Tensors now exchange zero-copy in both directions with every Python framework that implements the DLPack protocol β€” PyTorch, NumPy, JAX, CuPy, TensorFlow, PyArrow, MLX, ONNX Runtime, TVM, MXNet, NNabla β€” using DLPack 1.3's versioned capsules and the max_version handshake. This finally carries semantic dtype identity across the bridge: bf16 and the four narrow float variants E4M3FN, E5M2, E2M3, and E3M2 round-trip without losing their type, where PEP 3118 and the legacy array interface previously degraded them to raw unsigned bytes. The importer accepts every device whose pointer is host-dereferenceable β€” plain CPU, pinned host memory on CUDA and ROCm, CUDA managed unified memory, Intel oneAPI host and shared USM, and Metal on Apple Silicon β€” while pure device memory is rejected with the offending device code named. The exporter stays strict and only emits the CPU device. Sub-byte types u1, u4, and i4 ride as byte containers, and the ABI is declared inline as six structs and twelve device codes rather than vendoring an external header, mirroring NumPy's own approach. Validated against torch 2.11, numpy 2.4, jax 0.10, tensorflow 2.21, pyarrow 23, cupy 13.6, and onnxruntime 1.24 on H100 with 127 tests passing.

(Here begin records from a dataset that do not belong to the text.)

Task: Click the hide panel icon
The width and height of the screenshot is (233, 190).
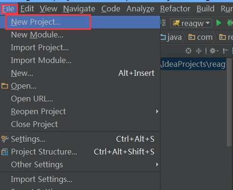Action: pyautogui.click(x=226, y=51)
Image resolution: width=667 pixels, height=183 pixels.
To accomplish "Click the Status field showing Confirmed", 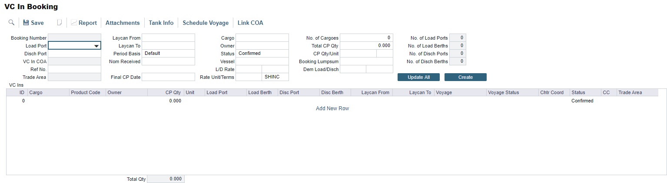I will (x=262, y=54).
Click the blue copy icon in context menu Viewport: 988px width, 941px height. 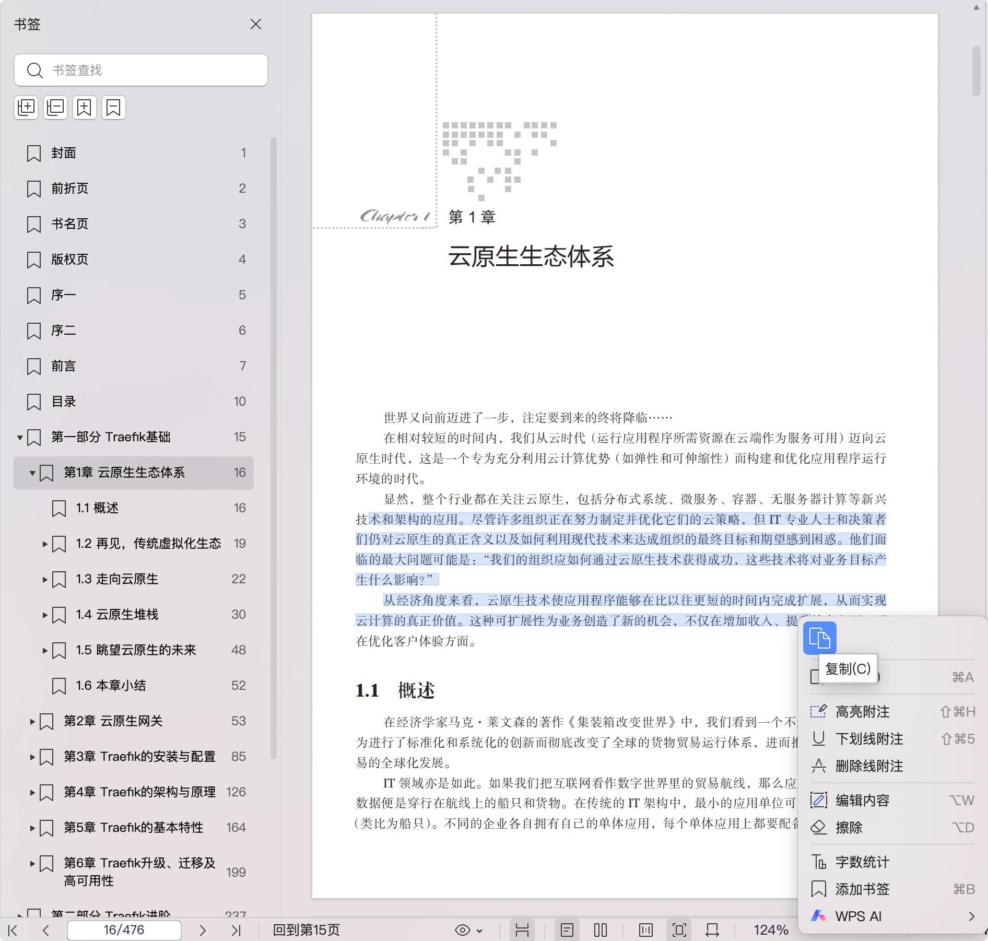(819, 638)
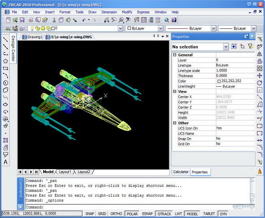This screenshot has height=218, width=265.
Task: Select the Polygon draw tool
Action: click(x=5, y=61)

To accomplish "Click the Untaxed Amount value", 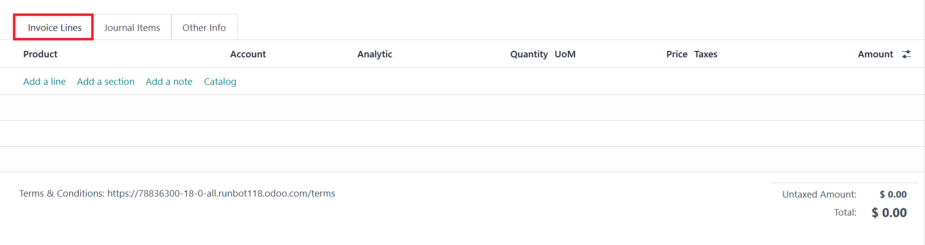I will 893,195.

import numpy as np, torch, numkong as nk

# NumKong β†’ PyTorch: zero-copy FP8 round-trip preserves dtype identity.
src = torch.zeros(4, 6, dtype=torch.float8_e4m3fn)
nk_view = nk.from_dlpack(src); pt_back = torch.from_dlpack(nk_view)
assert nk_view.shape == (4, 6) and nk_view.dtype == "e4m3" and pt_back.dtype == torch.float8_e4m3fn

# Mutation through one view is visible through the other β€” proves zero-copy.
tensor = nk.Tensor(np.arange(24, dtype=np.float32).reshape(4, 6)); pt = torch.from_dlpack(tensor)
pt[0, 0] = 99; assert np.asarray(tensor)[0, 0] == 99

Upstream DLPack PRs that this bridge interoperates with, already referenced from our DLPack interop source:

Faster Single-Pass 3D Mesh Alignment Algorithms

Kabsch/Umeyama mesh alignment now folds into a single pass via the trace identity

$$\mathrm{SSD} = \lVert a - \bar a \rVert^2 + \lVert b - \bar b \rVert^2 - 2,\mathrm{tr}(R \cdot H)$$

replacing the earlier two-pass approach β€” covariance first, transformed-SSD second β€” across all nine backends. An identity-dominant short-circuit skips SVD entirely when $H$ approximates a positive diagonal, saving around 500 cycles on already-aligned inputs. Two new backends land alongside: a Genoa kernel that uses VDPBF16PS for channel-grouped bf16 reductions, and a NEON+FP16FML kernel that uses vfmlalq for fp16 widening FMA, while the existing NEON+BFDOT path picks up vbfdotq_f32 for its bf16 stats pass. A centered-RMSD bug in the NEON and NEON+FP16FML paths is fixed in passing.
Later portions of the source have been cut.